WHAT IS EXPECTED: Copy out each of the records below word for word, keeping every line as it is.

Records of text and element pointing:
--- START ---
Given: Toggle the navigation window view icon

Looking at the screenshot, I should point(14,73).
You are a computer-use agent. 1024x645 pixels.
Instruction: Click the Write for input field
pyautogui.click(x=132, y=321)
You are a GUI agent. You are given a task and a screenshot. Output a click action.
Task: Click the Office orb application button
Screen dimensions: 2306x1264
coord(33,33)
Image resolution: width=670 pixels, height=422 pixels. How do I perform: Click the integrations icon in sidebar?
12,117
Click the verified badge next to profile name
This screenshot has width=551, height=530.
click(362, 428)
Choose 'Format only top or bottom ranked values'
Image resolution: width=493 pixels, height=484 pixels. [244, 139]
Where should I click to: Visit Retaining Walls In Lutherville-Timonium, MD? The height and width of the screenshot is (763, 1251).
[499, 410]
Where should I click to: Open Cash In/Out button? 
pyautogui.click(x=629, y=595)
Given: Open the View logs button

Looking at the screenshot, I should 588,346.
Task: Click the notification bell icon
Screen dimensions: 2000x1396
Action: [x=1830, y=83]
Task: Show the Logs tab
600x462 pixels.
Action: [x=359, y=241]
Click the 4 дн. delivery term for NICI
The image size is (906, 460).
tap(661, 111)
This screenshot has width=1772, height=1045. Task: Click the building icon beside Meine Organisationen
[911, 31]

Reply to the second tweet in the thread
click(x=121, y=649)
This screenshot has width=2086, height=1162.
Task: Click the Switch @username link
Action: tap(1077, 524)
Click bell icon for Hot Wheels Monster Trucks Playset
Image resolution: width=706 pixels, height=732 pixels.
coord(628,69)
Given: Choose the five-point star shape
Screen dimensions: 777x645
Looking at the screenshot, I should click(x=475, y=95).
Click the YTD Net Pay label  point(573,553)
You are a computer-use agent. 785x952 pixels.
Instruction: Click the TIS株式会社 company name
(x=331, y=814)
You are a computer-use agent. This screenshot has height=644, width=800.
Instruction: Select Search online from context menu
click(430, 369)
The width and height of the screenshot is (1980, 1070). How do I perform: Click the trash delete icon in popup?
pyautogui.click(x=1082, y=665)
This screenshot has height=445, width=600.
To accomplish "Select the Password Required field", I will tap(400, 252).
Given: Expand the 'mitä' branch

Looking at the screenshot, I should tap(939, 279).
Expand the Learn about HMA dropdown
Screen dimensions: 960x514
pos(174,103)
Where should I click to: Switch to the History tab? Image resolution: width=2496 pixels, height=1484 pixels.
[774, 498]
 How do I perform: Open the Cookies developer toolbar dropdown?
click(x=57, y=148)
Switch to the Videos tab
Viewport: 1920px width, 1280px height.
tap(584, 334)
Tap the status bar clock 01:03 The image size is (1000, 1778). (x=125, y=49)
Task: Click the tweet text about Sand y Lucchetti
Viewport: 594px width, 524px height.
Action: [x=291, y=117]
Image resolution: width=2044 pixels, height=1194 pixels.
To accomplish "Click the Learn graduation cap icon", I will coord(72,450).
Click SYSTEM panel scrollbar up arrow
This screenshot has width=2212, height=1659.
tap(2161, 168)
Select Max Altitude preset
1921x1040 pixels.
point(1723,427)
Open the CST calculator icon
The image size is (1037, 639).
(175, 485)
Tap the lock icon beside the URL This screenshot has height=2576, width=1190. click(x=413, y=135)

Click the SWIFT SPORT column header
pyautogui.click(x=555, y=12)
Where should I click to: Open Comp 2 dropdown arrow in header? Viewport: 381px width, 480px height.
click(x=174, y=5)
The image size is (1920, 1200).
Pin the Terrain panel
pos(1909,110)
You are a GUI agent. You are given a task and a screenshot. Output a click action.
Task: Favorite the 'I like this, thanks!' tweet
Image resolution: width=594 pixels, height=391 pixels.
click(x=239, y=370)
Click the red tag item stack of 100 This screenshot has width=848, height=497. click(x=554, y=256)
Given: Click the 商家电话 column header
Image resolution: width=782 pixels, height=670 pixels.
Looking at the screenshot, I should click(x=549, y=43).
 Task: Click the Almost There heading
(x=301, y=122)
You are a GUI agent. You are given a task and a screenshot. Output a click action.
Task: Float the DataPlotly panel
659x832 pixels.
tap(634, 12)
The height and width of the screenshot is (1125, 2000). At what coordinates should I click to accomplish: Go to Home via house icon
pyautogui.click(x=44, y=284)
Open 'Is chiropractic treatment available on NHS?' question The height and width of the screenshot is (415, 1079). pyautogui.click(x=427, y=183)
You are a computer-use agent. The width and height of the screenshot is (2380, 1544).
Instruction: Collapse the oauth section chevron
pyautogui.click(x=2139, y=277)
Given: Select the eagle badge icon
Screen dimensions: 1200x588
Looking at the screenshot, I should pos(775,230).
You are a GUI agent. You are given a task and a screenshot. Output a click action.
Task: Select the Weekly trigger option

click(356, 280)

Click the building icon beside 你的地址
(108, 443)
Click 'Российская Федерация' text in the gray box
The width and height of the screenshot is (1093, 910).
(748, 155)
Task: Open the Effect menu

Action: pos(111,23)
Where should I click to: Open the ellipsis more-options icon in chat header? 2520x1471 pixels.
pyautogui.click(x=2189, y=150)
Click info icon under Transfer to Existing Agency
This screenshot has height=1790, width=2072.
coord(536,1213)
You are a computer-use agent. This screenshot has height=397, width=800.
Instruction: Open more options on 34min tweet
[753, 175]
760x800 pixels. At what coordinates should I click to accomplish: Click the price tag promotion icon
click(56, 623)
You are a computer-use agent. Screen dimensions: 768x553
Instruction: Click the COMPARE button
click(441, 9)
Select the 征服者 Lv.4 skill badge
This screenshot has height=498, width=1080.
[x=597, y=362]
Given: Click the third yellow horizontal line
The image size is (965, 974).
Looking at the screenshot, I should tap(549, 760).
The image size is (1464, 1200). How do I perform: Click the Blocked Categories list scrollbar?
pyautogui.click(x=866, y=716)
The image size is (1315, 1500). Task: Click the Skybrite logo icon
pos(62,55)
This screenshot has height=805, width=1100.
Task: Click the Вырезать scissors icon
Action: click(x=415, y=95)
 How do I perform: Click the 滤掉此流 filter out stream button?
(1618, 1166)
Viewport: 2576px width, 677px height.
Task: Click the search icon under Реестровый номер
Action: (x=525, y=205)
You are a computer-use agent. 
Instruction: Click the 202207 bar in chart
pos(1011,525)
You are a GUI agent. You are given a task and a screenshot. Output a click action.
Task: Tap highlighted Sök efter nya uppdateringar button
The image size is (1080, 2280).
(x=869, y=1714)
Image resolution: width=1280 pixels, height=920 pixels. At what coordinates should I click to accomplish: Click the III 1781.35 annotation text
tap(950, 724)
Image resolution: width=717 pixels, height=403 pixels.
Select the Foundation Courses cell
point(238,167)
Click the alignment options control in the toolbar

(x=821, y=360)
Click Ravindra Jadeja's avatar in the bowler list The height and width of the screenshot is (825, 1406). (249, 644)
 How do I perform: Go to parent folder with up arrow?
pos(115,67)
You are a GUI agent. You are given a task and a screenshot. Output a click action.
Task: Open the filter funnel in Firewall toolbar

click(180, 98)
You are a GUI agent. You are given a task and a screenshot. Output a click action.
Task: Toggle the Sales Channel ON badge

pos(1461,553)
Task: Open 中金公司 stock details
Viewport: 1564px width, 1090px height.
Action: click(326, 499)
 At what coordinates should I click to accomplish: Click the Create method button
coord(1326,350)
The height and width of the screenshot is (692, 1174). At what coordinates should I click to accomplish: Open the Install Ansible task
--- END ---
PROBLEM SOLUTION:
Given: Toggle the navigation window view icon

Looking at the screenshot, I should point(14,73).
You are a computer-use agent. 1024x645 pixels.
Instruction: Click the Write for input field
pyautogui.click(x=132, y=321)
You are a GUI agent. You are given a task and a screenshot. Output a click action.
Task: Click the Office orb application button
Screen dimensions: 2306x1264
coord(33,33)
Image resolution: width=670 pixels, height=422 pixels. How do I perform: Click the integrations icon in sidebar?
12,117
Click the verified badge next to profile name
This screenshot has width=551, height=530.
click(362, 428)
Choose 'Format only top or bottom ranked values'
Image resolution: width=493 pixels, height=484 pixels. [244, 139]
Where should I click to: Visit Retaining Walls In Lutherville-Timonium, MD? The height and width of the screenshot is (763, 1251).
[499, 410]
Where should I click to: Open Cash In/Out button? 
pyautogui.click(x=629, y=595)
Given: Open the View logs button

Looking at the screenshot, I should 588,346.
Task: Click the notification bell icon
Screen dimensions: 2000x1396
Action: [x=1830, y=83]
Task: Show the Logs tab
600x462 pixels.
Action: [x=359, y=241]
Click the 4 дн. delivery term for NICI
The image size is (906, 460).
tap(661, 111)
This screenshot has width=1772, height=1045. Task: Click the building icon beside Meine Organisationen
[911, 31]

Reply to the second tweet in the thread
click(x=121, y=649)
This screenshot has width=2086, height=1162.
Task: Click the Switch @username link
Action: tap(1077, 524)
Click bell icon for Hot Wheels Monster Trucks Playset
Image resolution: width=706 pixels, height=732 pixels.
coord(628,69)
Given: Choose the five-point star shape
Screen dimensions: 777x645
Looking at the screenshot, I should click(x=475, y=95).
Click the YTD Net Pay label  point(573,553)
You are a computer-use agent. 785x952 pixels.
Instruction: Click the TIS株式会社 company name
(x=331, y=814)
You are a computer-use agent. This screenshot has height=644, width=800.
Instruction: Select Search online from context menu
click(430, 369)
The width and height of the screenshot is (1980, 1070). How do I perform: Click the trash delete icon in popup?
pyautogui.click(x=1082, y=665)
This screenshot has height=445, width=600.
To accomplish "Select the Password Required field", I will tap(400, 252).
Given: Expand the 'mitä' branch

Looking at the screenshot, I should tap(939, 279).
Expand the Learn about HMA dropdown
Screen dimensions: 960x514
pos(174,103)
Where should I click to: Switch to the History tab? Image resolution: width=2496 pixels, height=1484 pixels.
[774, 498]
 How do I perform: Open the Cookies developer toolbar dropdown?
click(x=57, y=148)
Switch to the Videos tab
Viewport: 1920px width, 1280px height.
tap(584, 334)
Tap the status bar clock 01:03 The image size is (1000, 1778). (x=125, y=49)
Task: Click the tweet text about Sand y Lucchetti
Viewport: 594px width, 524px height.
Action: [x=291, y=117]
Image resolution: width=2044 pixels, height=1194 pixels.
To accomplish "Click the Learn graduation cap icon", I will coord(72,450).
Click SYSTEM panel scrollbar up arrow
This screenshot has width=2212, height=1659.
tap(2161, 168)
Select Max Altitude preset
1921x1040 pixels.
point(1723,427)
Open the CST calculator icon
The image size is (1037, 639).
(175, 485)
Tap the lock icon beside the URL This screenshot has height=2576, width=1190. click(x=413, y=135)

Click the SWIFT SPORT column header
pyautogui.click(x=555, y=12)
Where should I click to: Open Comp 2 dropdown arrow in header? Viewport: 381px width, 480px height.
click(x=174, y=5)
The image size is (1920, 1200).
Pin the Terrain panel
pos(1909,110)
You are a GUI agent. You are given a task and a screenshot. Output a click action.
Task: Favorite the 'I like this, thanks!' tweet
Image resolution: width=594 pixels, height=391 pixels.
click(x=239, y=370)
Click the red tag item stack of 100 This screenshot has width=848, height=497. click(x=554, y=256)
Given: Click the 商家电话 column header
Image resolution: width=782 pixels, height=670 pixels.
Looking at the screenshot, I should click(x=549, y=43).
 Task: Click the Almost There heading
(x=301, y=122)
You are a GUI agent. You are given a task and a screenshot. Output a click action.
Task: Float the DataPlotly panel
659x832 pixels.
tap(634, 12)
The height and width of the screenshot is (1125, 2000). At what coordinates should I click to accomplish: Go to Home via house icon
pyautogui.click(x=44, y=284)
Open 'Is chiropractic treatment available on NHS?' question The height and width of the screenshot is (415, 1079). pyautogui.click(x=427, y=183)
You are a computer-use agent. The width and height of the screenshot is (2380, 1544).
Instruction: Collapse the oauth section chevron
pyautogui.click(x=2139, y=277)
Given: Select the eagle badge icon
Screen dimensions: 1200x588
Looking at the screenshot, I should pos(775,230).
You are a GUI agent. You are given a task and a screenshot. Output a click action.
Task: Select the Weekly trigger option

click(356, 280)

Click the building icon beside 你的地址
(108, 443)
Click 'Российская Федерация' text in the gray box
The width and height of the screenshot is (1093, 910).
(748, 155)
Task: Open the Effect menu

Action: pos(111,23)
Where should I click to: Open the ellipsis more-options icon in chat header? 2520x1471 pixels.
pyautogui.click(x=2189, y=150)
Click info icon under Transfer to Existing Agency
This screenshot has height=1790, width=2072.
coord(536,1213)
You are a computer-use agent. This screenshot has height=397, width=800.
Instruction: Open more options on 34min tweet
[753, 175]
760x800 pixels. At what coordinates should I click to accomplish: Click the price tag promotion icon
click(56, 623)
You are a computer-use agent. Screen dimensions: 768x553
Instruction: Click the COMPARE button
click(441, 9)
Select the 征服者 Lv.4 skill badge
This screenshot has height=498, width=1080.
[x=597, y=362]
Given: Click the third yellow horizontal line
The image size is (965, 974).
Looking at the screenshot, I should tap(549, 760).
The image size is (1464, 1200). How do I perform: Click the Blocked Categories list scrollbar?
pyautogui.click(x=866, y=716)
The image size is (1315, 1500). Task: Click the Skybrite logo icon
pos(62,55)
This screenshot has height=805, width=1100.
Task: Click the Вырезать scissors icon
Action: click(x=415, y=95)
 How do I perform: Click the 滤掉此流 filter out stream button?
(1618, 1166)
Viewport: 2576px width, 677px height.
Task: Click the search icon under Реестровый номер
Action: (x=525, y=205)
You are a computer-use agent. 
Instruction: Click the 202207 bar in chart
pos(1011,525)
You are a GUI agent. You are given a task and a screenshot. Output a click action.
Task: Tap highlighted Sök efter nya uppdateringar button
The image size is (1080, 2280).
(x=869, y=1714)
Image resolution: width=1280 pixels, height=920 pixels. At what coordinates should I click to accomplish: Click the III 1781.35 annotation text
tap(950, 724)
Image resolution: width=717 pixels, height=403 pixels.
Select the Foundation Courses cell
point(238,167)
Click the alignment options control in the toolbar

(x=821, y=360)
Click Ravindra Jadeja's avatar in the bowler list The height and width of the screenshot is (825, 1406). (249, 644)
 How do I perform: Go to parent folder with up arrow?
pos(115,67)
You are a GUI agent. You are given a task and a screenshot. Output a click action.
Task: Open the filter funnel in Firewall toolbar

click(180, 98)
You are a GUI agent. You are given a task and a screenshot. Output a click action.
Task: Toggle the Sales Channel ON badge

pos(1461,553)
Task: Open 中金公司 stock details
Viewport: 1564px width, 1090px height.
Action: click(326, 499)
 At what coordinates should I click to accomplish: Click the Create method button
coord(1326,350)
The height and width of the screenshot is (692, 1174). At what coordinates should I click to accomplish: Open the Install Ansible task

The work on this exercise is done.